I don’t know your battles. I don’t feel your fears or understand your lonliness and you may not see mine, but let neither of us discredit the fact that we each struggle.

Let us not forget that we were put here FOR one another, not to battle each other.

We ARE in this life together. We ARE part of a bigger picture…an ongoing story, continuing to be written with each and every breath.

There will always be winners and losers. Someone will always be further ahead or just behind. We have different lives, different needs, different strengths and struggles…

But we ARE pieces of the same puzzle.

By casting my piece aside and determining that it doesn’t matter nearly as much as yours does not help to complete YOUR picture any faster or any better than mine because it’s the SAME PUZZLE.

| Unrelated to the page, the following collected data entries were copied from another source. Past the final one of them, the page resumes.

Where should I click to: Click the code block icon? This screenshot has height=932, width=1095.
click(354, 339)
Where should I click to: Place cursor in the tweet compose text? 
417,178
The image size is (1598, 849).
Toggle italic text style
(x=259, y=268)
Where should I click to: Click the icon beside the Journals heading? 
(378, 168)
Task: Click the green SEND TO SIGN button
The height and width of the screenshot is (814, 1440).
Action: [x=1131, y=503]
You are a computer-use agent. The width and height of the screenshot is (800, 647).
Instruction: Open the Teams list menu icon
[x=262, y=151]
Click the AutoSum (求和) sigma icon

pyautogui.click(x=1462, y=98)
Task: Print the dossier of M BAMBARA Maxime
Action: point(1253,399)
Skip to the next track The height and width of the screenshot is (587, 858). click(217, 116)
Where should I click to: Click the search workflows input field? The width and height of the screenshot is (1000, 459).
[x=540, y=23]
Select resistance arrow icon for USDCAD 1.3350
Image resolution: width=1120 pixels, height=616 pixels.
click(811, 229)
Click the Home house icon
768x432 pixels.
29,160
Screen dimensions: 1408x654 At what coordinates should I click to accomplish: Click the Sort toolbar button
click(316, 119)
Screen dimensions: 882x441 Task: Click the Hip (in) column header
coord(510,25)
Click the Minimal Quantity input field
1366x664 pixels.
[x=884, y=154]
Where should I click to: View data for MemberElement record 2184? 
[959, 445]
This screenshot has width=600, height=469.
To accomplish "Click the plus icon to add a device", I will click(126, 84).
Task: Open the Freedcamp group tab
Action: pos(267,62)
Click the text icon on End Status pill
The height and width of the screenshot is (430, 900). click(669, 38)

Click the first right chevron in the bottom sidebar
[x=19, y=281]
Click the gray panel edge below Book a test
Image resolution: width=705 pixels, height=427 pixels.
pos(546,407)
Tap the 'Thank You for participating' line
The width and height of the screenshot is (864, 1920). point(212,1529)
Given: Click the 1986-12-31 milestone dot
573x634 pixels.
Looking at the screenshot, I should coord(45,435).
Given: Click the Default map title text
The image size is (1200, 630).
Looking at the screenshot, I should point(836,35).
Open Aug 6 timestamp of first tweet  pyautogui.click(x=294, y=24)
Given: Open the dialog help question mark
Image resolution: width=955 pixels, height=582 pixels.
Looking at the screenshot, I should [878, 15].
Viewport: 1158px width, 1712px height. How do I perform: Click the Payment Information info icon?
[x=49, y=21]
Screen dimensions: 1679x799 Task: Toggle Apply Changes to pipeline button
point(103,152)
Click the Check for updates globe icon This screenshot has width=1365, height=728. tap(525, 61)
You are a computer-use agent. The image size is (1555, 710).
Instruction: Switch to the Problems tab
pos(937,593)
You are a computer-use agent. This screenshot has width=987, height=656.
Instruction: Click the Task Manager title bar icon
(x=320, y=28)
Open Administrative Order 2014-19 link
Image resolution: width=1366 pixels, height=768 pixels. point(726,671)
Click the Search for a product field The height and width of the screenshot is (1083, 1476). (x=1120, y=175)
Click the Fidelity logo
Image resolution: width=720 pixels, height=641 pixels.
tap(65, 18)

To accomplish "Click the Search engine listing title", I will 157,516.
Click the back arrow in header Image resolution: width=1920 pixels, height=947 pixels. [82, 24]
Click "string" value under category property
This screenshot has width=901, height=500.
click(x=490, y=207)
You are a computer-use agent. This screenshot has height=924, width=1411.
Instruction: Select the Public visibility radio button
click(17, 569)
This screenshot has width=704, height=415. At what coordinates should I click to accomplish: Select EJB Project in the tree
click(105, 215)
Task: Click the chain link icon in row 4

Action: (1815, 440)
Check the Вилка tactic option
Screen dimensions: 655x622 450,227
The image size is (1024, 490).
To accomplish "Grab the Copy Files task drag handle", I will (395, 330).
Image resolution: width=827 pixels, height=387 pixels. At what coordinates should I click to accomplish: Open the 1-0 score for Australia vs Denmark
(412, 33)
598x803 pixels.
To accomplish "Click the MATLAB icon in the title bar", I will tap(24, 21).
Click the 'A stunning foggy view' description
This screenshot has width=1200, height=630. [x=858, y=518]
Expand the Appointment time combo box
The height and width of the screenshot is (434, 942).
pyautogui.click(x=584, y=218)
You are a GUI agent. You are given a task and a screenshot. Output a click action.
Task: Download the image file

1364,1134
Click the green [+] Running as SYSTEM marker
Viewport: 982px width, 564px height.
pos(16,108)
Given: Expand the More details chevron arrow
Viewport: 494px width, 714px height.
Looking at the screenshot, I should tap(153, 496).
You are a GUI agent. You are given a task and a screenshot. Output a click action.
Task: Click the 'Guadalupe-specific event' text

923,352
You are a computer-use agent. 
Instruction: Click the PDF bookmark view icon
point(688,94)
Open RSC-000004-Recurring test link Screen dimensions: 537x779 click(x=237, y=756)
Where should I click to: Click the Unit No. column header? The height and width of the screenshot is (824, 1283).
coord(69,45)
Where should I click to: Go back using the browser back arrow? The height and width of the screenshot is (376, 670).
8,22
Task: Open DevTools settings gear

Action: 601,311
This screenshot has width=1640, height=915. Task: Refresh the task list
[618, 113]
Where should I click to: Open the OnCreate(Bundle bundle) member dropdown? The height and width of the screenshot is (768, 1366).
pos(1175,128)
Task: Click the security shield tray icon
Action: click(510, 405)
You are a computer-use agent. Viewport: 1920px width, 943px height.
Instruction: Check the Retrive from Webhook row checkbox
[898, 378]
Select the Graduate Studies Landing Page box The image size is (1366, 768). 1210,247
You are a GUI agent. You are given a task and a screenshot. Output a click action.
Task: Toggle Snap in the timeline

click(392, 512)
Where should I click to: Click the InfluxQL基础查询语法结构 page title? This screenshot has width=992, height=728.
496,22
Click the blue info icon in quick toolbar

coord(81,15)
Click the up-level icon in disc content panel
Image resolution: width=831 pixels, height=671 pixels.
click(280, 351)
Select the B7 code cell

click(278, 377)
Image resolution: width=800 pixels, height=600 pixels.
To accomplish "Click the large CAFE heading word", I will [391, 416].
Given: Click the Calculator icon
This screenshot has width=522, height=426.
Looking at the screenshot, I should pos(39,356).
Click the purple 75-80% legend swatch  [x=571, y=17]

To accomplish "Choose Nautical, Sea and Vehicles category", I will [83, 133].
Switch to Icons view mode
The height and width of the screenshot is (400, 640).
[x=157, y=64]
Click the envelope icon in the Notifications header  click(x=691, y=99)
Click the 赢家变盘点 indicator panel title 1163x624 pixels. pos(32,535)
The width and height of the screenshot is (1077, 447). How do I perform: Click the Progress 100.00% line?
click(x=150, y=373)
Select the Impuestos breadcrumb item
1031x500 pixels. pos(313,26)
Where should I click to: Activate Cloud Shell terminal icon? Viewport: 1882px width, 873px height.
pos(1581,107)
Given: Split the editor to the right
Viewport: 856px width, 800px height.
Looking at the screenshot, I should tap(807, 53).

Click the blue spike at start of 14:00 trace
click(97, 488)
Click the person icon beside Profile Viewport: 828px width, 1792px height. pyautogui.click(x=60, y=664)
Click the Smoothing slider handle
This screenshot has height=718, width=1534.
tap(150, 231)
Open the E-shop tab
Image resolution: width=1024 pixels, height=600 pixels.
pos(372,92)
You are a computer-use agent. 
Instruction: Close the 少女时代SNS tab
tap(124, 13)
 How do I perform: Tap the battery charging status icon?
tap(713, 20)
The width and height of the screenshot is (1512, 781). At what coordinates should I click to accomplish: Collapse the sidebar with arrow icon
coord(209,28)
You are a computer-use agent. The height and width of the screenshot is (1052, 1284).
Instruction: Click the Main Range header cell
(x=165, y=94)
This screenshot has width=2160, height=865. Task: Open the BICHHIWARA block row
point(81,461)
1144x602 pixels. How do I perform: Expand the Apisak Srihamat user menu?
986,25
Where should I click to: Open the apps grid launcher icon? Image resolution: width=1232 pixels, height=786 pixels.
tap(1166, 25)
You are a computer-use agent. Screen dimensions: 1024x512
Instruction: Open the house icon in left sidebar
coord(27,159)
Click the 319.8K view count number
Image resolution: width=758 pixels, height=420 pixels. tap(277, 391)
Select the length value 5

Without me, you aren’t complete, without you, neither am I.

It’s all bigger than you and me.

Why can’t we just embrace each other and say…

“That sounds hard. I see you.”

If I’m struggling, shouldn’t I be able to feel secure in saying…

“Hey, do you see me? I need you.”

And NOT judging. No one judging.

Not me. Not you.

It’s ok to be different. It’s ok to not understand. It’s ok to say…

“Can you explain? Because I DO care.”

And it’s more than ok to take that moment and try to learn something…

Empathy, friend ❤

We all have something to give. My something may seem so very small compared to what you already have, but if my something and your something come from the heart…

What more could there possibly be to give OR receive?

Love…the greatest commandment…the greatest gift.